Together these limitations seriously constrain the potential of liberal rights to serve as progressive tools of emancipation. In the two sections below, I will describe the limitations in more detail before presenting my critique of each, respectively.
Liberal Rights and Democracy
In this section, I will briefly discuss how liberals sought to constrain democratic will from the very beginning of the tradition. This had consequences for rights discourse; liberal rights were frequently invoked as a way of justifying restraints on democratic rule. On occasion, these concerns were undoubtedly valid, particularly when it came to constraining majoritarian discrimination and overreach. My critique will be focused on the more elitist iterations of anti-democratic thought amongst liberals. At the end of the section, I will follow the positions of Habermas, Honneth, and Benhabib instead and argue we need to take a serious look at the importance of civic freedom and how to secure it through a reoriented rights discourse. This will in turn necessitate rethinking issues as basic as liberal legalism along more dynamic lines.

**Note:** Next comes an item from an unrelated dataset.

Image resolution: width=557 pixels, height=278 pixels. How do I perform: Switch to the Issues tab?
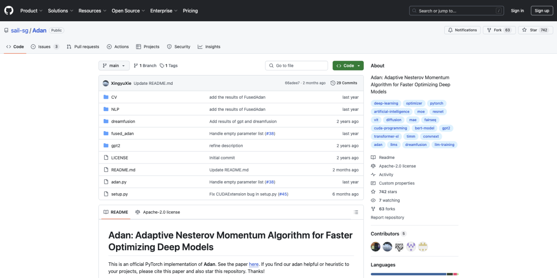[x=45, y=47]
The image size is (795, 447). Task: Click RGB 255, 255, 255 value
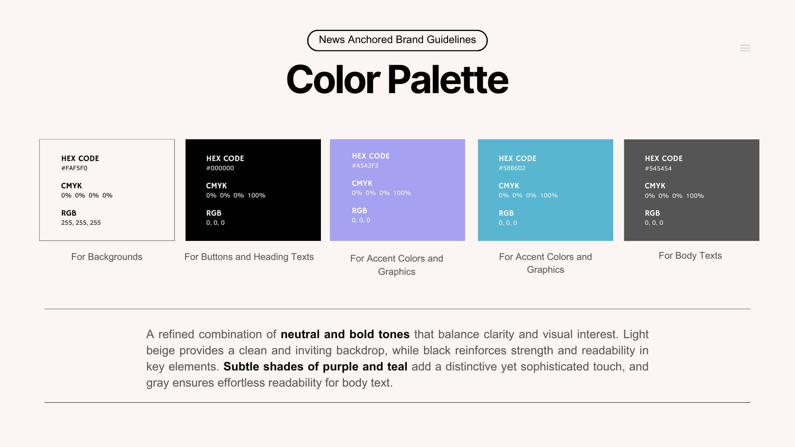(81, 223)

Perhaps the most complex figure in this regard was John Locke. In The Second Treatise on Government, Locke made a pioneering defense of representative government. The radical edge of his theory included a justification for revolution in the event that the state ceased honoring the natural rights of its citizens—respect for which was one of the bases of political legitimation. However, it remains unclear how extensive Locke intended rights to representation to go, particularly if excessive suffrage posed a danger to property rights.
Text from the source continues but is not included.